Jorge Glas no es la enfermedad, es el síntoma
Es inaudito. El vicepresidente Jorge Glas, como el infiel sorprendido en la cama con su amante, se empeña en negarlo todo, en afirmar que no sabía nada sobre las andanzas de su tío, quien por años tuvo acceso a información privilegiada del Gobierno.
En su última rueda de prensa -agresivo y amenazante- Glas no pudo explicar por qué no tuvo información ni control sobre Ricardo Rivera, tampoco respondió por la montaña de casos de corrupción que pasaron por sus narices en los sectores estratégicos.
Su actitud es muy parecida a la que tuvo el expresidente Rafael Correa cuando se supo que su hermano obtuvo contratos con su Gobierno por más de 500 millones. Entonces, Correa negó conocer esas contrataciones y enjuició a quienes lo denunciaron.
Glas sigue el mismo libreto. Hoy amenaza con juicios a quienes lo han “difamado” y denuncia un supuesto linchamiento mediático.

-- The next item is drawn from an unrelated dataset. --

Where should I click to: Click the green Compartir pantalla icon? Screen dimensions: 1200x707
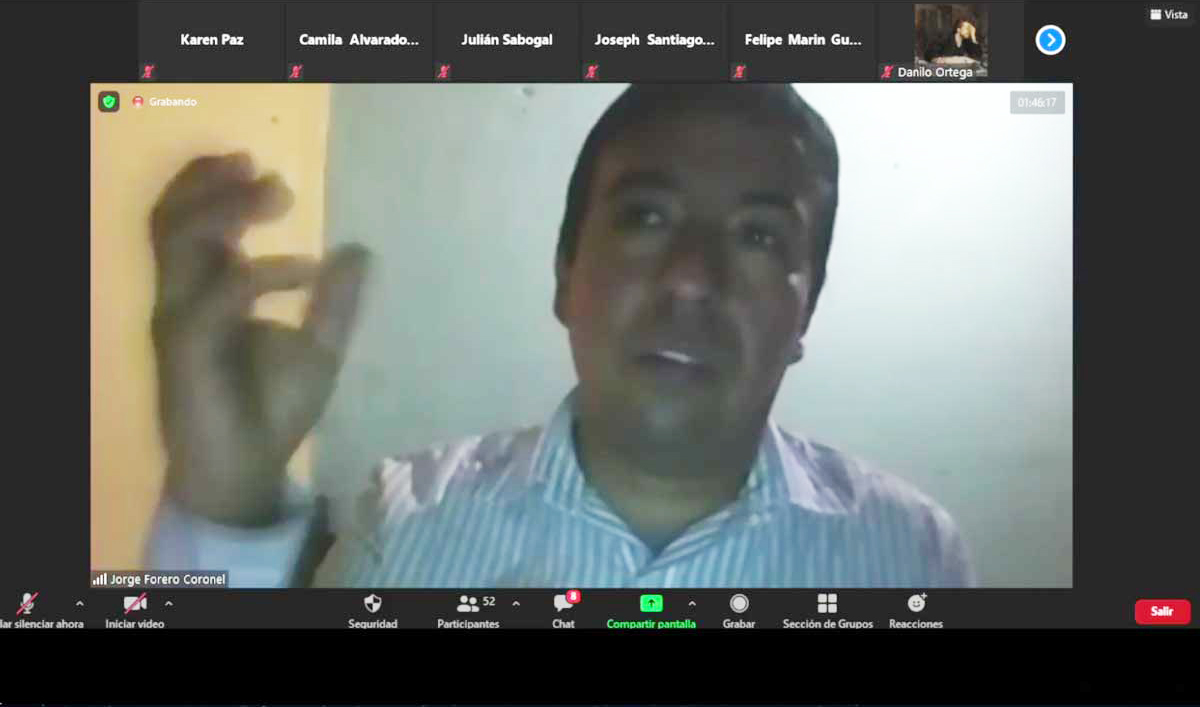pos(651,604)
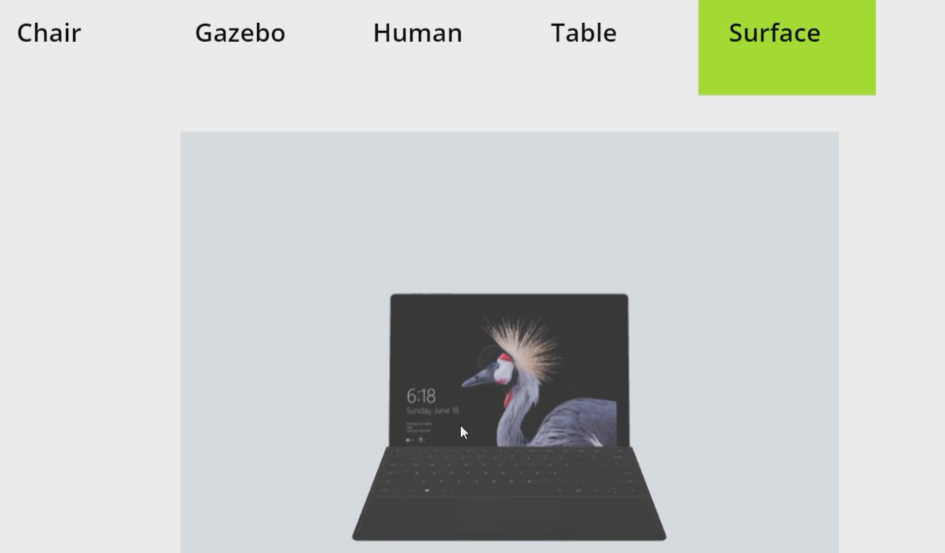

Correa y Glas simbolizan un sistema decadente que se enraizó en el país está última década. Caracterizado por la ausencia de controles de la gestión pública.
Así se configuró la hegemonía del movimiento-Estado (Alianza País), que acabó con los contrapesos de las demás funciones, donde se estructuró un esquema corrompido, viciado de lealtades personales.
Pero Glas y Correa no son los mayores problemas del país. Es ese sistema perverso que montaron para impedir la fiscalización, aplacar a la disidencia, encarcelar a opositores y líderes sociales. Ellos son los arquitectos de ese paradigma que enarboló el consumo y el enriquecimiento desaforado y socavó los valores de la honestidad y la transparencia.
Por eso, es oportuno recordar al filósofo Platón y sus reflexiones sobre el bien y la justicia en su libro La República. Para él, el ideal de una sociedad justa estriba en que la política esté subordinada a la ética, sin la cual ésta degenera en ambiciones personales o en la defensa de intereses particulares.
La consulta abre la puerta para desmantelar esa estructura, reconstruir la democracia.